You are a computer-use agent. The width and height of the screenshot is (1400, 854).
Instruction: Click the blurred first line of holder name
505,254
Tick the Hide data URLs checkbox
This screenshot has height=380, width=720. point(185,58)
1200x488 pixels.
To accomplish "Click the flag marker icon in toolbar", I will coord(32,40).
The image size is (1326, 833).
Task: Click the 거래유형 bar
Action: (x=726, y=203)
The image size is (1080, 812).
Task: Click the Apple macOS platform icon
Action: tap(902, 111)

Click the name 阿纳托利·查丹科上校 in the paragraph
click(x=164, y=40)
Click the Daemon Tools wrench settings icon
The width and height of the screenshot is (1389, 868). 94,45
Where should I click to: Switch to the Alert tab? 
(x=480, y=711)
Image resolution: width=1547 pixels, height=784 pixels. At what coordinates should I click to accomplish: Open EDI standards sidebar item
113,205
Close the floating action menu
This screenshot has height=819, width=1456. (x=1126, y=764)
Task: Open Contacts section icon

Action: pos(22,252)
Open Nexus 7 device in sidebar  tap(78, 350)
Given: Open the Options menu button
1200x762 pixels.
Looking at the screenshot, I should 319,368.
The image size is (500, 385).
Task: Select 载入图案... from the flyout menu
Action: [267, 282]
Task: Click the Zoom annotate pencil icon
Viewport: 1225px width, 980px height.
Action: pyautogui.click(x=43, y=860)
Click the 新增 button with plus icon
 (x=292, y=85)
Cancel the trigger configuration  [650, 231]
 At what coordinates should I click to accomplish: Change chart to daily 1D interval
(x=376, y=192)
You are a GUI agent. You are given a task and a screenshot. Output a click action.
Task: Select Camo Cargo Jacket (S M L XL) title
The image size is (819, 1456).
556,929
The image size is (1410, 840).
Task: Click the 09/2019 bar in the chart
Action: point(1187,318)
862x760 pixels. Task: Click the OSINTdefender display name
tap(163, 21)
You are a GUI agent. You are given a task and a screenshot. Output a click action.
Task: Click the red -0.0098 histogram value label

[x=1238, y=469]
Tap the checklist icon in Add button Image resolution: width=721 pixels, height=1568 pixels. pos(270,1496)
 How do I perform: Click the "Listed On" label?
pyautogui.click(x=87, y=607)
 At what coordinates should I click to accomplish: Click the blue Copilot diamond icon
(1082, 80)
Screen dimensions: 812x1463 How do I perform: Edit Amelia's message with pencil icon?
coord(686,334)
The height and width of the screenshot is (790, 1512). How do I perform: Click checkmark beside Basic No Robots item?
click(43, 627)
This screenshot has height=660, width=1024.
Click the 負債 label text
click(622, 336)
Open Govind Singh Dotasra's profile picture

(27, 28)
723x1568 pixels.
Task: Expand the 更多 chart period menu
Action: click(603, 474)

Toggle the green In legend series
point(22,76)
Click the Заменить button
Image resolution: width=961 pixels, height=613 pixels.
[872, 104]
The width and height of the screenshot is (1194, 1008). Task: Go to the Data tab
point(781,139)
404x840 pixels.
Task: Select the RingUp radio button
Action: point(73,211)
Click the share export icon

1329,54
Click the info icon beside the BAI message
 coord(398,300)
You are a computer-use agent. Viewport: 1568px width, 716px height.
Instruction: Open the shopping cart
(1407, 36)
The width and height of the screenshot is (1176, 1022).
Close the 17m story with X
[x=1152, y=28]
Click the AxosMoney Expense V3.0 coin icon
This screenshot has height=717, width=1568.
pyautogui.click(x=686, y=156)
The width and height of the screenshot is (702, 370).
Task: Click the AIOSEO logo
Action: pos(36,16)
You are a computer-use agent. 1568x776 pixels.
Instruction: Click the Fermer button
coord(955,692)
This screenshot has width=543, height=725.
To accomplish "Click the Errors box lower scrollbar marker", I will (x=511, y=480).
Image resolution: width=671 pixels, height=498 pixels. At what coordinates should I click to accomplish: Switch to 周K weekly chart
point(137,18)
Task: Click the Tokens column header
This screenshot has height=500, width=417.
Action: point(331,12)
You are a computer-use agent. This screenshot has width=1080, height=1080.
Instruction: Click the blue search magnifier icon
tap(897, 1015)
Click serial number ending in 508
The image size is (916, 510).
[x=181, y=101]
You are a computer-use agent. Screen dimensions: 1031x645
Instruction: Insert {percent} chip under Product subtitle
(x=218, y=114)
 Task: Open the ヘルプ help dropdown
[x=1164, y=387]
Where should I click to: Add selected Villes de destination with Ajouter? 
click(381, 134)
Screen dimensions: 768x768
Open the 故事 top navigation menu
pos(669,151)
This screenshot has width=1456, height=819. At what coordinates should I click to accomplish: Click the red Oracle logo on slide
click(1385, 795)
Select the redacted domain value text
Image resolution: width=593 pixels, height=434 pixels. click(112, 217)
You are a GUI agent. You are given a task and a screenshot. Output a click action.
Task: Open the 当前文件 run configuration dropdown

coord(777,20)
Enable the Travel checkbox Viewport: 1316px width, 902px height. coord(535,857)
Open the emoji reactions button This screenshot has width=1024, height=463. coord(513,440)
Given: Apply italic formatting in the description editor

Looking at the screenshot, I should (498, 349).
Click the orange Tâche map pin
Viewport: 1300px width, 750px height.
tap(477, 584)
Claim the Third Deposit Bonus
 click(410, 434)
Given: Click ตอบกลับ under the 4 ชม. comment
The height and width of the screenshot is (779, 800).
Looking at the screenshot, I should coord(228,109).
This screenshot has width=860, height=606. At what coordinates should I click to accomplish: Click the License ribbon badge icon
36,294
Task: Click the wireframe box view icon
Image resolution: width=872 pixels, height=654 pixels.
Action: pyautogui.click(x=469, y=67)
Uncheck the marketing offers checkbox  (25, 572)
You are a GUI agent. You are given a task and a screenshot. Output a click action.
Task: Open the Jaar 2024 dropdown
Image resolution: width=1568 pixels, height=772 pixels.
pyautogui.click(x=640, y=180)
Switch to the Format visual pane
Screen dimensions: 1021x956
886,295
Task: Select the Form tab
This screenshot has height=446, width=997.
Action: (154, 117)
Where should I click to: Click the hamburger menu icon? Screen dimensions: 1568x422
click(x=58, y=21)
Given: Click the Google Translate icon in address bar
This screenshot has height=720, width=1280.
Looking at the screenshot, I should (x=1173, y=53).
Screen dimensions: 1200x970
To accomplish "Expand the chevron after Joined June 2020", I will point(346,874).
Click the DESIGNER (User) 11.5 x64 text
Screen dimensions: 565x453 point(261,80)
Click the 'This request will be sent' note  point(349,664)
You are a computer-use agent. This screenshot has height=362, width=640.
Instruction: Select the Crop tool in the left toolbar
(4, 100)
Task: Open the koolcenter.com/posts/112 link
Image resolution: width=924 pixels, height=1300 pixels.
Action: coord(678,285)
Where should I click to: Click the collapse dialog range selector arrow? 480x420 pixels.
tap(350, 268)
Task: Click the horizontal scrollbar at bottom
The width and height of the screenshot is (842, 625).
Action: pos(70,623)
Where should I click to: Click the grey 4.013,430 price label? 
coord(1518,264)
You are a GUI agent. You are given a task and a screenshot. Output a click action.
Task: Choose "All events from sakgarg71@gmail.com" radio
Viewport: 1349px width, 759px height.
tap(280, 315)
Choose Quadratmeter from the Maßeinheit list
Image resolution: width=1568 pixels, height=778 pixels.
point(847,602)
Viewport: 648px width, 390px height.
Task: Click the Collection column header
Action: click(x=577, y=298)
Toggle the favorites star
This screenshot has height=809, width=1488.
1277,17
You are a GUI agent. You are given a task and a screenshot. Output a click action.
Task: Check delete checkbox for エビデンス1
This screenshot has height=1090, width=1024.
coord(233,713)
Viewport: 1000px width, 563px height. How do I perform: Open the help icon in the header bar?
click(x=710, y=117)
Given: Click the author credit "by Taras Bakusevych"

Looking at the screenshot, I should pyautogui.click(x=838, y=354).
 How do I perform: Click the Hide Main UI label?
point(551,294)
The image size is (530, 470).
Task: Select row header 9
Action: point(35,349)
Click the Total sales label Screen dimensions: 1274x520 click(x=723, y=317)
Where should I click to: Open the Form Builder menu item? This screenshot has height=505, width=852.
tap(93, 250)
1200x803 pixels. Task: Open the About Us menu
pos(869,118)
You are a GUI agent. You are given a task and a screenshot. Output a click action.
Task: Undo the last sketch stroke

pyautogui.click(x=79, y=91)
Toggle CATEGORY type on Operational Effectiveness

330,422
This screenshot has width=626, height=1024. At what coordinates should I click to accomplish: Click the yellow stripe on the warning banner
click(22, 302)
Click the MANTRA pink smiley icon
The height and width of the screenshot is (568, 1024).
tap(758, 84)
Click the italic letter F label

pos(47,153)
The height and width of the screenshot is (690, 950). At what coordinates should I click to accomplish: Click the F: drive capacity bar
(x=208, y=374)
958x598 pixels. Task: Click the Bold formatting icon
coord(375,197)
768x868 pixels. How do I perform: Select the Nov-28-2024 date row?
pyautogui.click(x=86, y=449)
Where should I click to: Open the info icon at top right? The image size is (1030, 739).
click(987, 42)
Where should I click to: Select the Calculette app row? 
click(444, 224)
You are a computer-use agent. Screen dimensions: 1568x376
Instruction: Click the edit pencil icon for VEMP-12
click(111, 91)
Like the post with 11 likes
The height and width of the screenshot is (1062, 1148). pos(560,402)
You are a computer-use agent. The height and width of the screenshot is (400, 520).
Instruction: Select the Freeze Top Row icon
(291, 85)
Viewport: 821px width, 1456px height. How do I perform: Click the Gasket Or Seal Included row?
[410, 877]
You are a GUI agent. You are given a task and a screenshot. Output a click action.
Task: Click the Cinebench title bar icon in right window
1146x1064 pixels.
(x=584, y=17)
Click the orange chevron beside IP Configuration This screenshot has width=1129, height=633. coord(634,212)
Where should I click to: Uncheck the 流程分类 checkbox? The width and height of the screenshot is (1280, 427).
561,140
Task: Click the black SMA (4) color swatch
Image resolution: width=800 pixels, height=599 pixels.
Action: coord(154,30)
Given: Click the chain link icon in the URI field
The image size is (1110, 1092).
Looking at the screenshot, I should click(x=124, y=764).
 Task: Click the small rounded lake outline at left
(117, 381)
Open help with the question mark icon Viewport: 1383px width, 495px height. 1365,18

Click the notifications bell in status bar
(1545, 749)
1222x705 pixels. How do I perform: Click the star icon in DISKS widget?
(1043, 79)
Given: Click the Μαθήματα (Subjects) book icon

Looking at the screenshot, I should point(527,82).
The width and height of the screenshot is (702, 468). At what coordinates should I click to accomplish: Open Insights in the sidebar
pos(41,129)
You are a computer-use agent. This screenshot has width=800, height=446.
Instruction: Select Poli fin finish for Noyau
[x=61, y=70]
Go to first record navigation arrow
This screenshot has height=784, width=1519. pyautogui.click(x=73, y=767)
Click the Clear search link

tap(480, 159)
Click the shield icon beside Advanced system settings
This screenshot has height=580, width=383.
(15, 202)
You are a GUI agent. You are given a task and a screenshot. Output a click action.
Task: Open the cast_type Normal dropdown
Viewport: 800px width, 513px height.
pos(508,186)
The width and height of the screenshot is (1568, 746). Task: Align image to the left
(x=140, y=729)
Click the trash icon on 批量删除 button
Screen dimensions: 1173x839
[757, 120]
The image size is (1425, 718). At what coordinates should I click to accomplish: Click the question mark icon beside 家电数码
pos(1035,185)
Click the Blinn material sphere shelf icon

+--

» **Task goal**: All that is wanted is an exact copy of the lines above from the one with "has width=1080, height=1080." through the one with "You are a computer-use agent. Screen dimensions: 1031x645", with both ends included.

» **Result for this exercise**:
You are a computer-use agent. This screenshot has width=1080, height=1080.
Instruction: Click the blue search magnifier icon
tap(897, 1015)
Click serial number ending in 508
The image size is (916, 510).
[x=181, y=101]
You are a computer-use agent. Screen dimensions: 1031x645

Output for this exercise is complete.